The DEA has set up a secret office it calls the “Special Operations Division” where it processes the NSA’s intelligence intercepts from wiretaps and informants. The SOD is made up of two dozen partner agencies, including the FBI, CIA, NSA, IRS and the Department of Homeland Security. But because the SOD’s work is classified, DEA cases that originated from an NSA lead can’t be traced back to the source. The DEA uses a process known as “parallel construction” to essentially fabricate the source of the evidence, concealing it from defense attorneys and even from prosecutors and judges. The practice has been compared by some to money laundering, since the agents are working backward from the evidence to clean up the source.
According to the report from Reuters, “federal agents are trained to ‘recreate’ the investigative trail to effectively cover up where the information originated, a practice that some experts say violates a defendant’s Constitutional right to a fair trial.
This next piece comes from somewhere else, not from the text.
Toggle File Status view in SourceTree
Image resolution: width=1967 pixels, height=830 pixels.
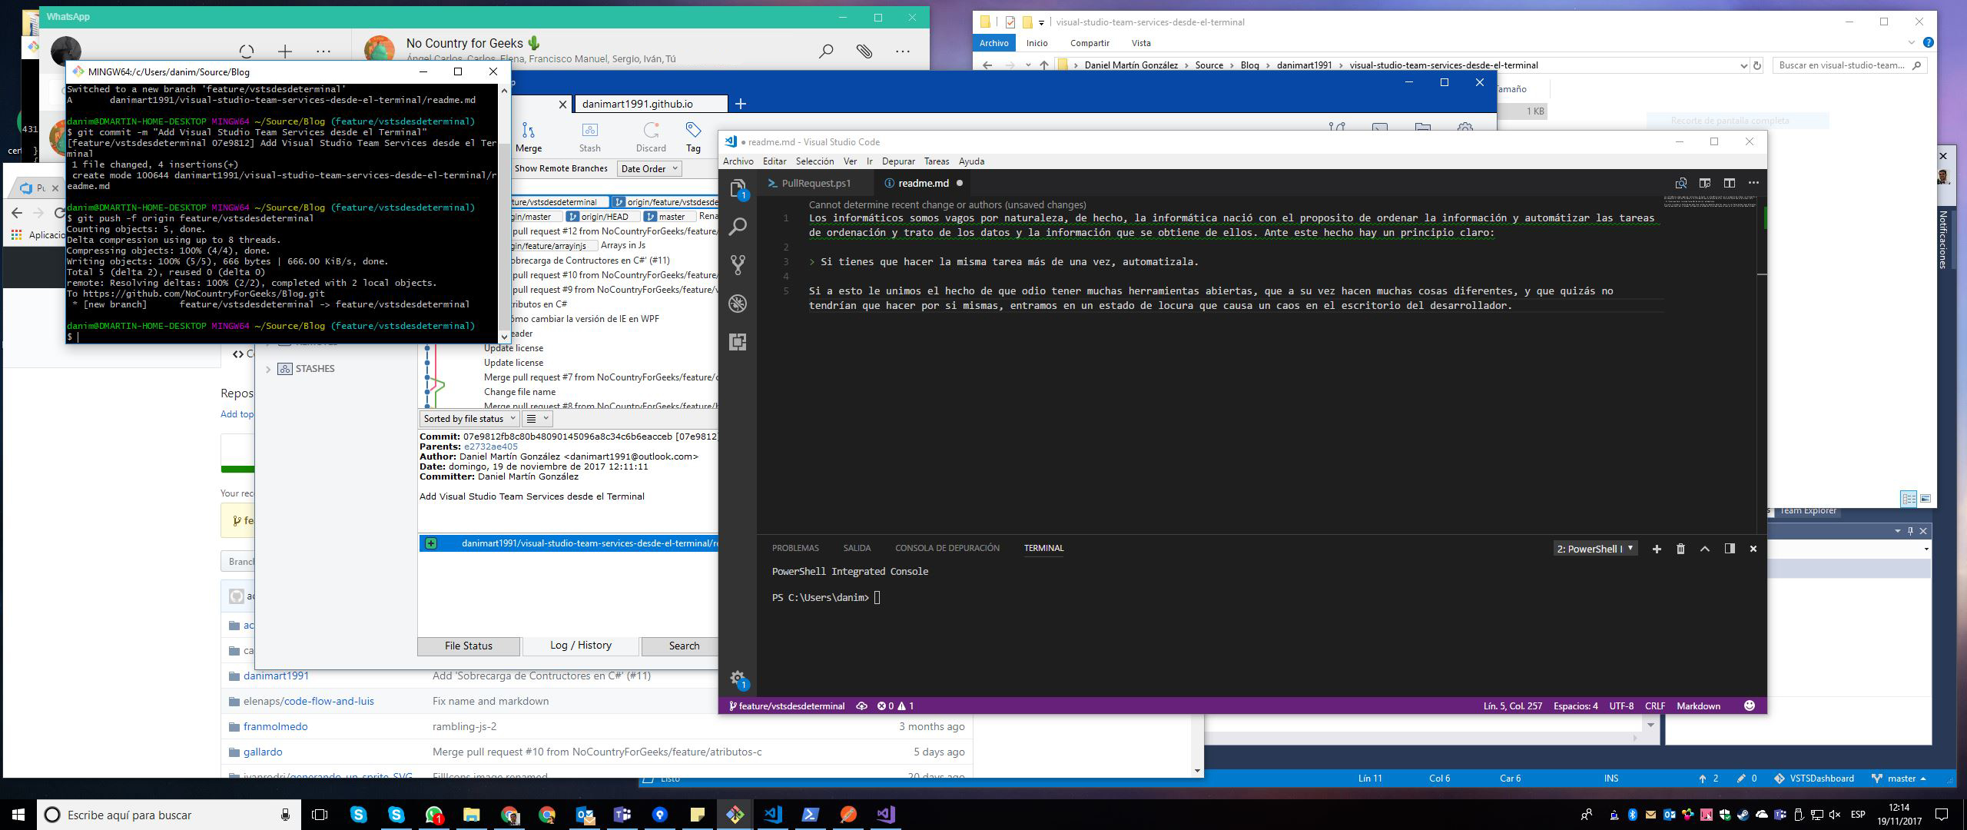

If defendants don’t know how an investigation began, they cannot know to ask to review potential sources of exculpatory evidence – information that could reveal entrapment, mistakes or biased witnesses”. Agents are told to omit the SOD’s involvement from investigative reports, affidavits, discussions with prosecutors and courtroom testimony.
Law enforcement agents told Reuters that they usually don’t worry about the SOD’s exposure in court, since most drug-trafficking defendants plead guilty before trial and therefore never request to see the evidence against them. If cases did go to trial, current and former agents said, charges were sometimes dropped to avoid the risk of exposing SOD involvement.